Seperti dilansir dari laman Reuters, Sabtu (19/12), realisasi pencapaian laba mendorong saham pembuat pakaian olahraga ini naik 4,5 persen, sebelumnya hanya mencatatkan 37 persen sepanjang tahun ini.
Analis Ritel Jane Hali & Associates Jessica Ramirez mengatakan krisis kesehatan global telah mendorong orang untuk melakukan aktivitas seperti berlari atau bersepeda. Hal ini memberikan dorongan yang sangat dibutuhkan bagi Nike dan pembuat pakaian olahraga lainnya setelah mereka terpukul pada penjualan pada awal tahun.
Nike yang berbasis di Beaverton, Oregon mengatakan penjualan digital melonjak 84 persen, pertumbuhan tiga digit di Amerika Utara yang merupakan pasar terbesarnya. Bahkan penjualan ini termasuk peningkatan dua digit yang kuat pada bagian lain dunia.

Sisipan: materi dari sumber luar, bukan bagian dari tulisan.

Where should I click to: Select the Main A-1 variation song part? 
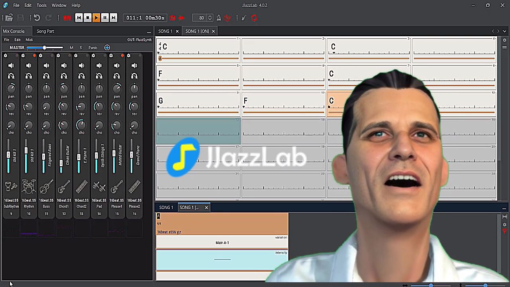(x=222, y=242)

“Konsumen mengunduh aplikasi olahraga dan toko Nike secara massal. Hal ini mendorong penjualan online yang jauh lebih tinggi sepanjang tahun,” ucapnya.

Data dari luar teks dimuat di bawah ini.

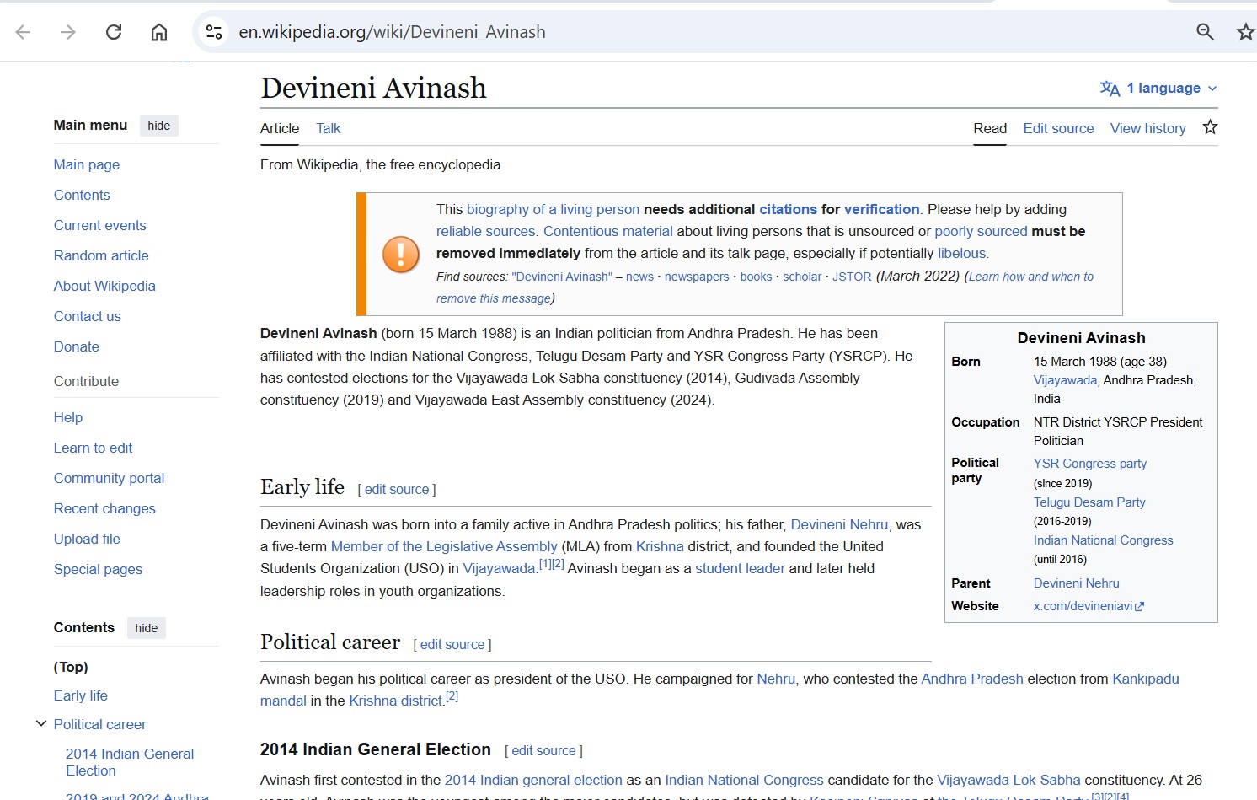Hide the Main menu sidebar
The width and height of the screenshot is (1257, 800).
pos(159,126)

Menurutnya waktu yang diinvestasikan Nike dalam saluran e-niaga telah membuahkan hasil dan memberikan keunggulan kompetitif yang besar atas pesaing seperti Adidas.
“Situs web Nike segera diperbarui dan mudah untuk dijelajahi, aplikasinya intuitif dan fokusnya pada pengumpulan data pelanggan melalui berbagai layanannya benar-benar membantunya menargetkan konsumen yang tepat pada saat orang lebih berhati-hati dengan pembelanjaan mereka,” ucapnya.
Tercatat penjualan Nike dan biaya administrasi turun dua persen menjadi 3,3 miliar dolar AS pada kuartal kedua yang berakhir pada 30 November. Hal ini karena pandemi mencegah pengeluaran untuk memasarkan merek dan acara olahraganya.
Berdasarkan data IBES dari Refinitiv, pendapatan naik sekitar sembilan persen menjadi 11,24 miliar dolar AS, sedangkan analis rata-rata memperkirakan 10,56 miliar dolar AS. Perusahaan melaporkan peningkatan laba 12 persen menjadi 1,25 miliar dolar AS, atau 78 sen per saham, mengalahkan ekspektasi analis sebesar 62 sen per saham.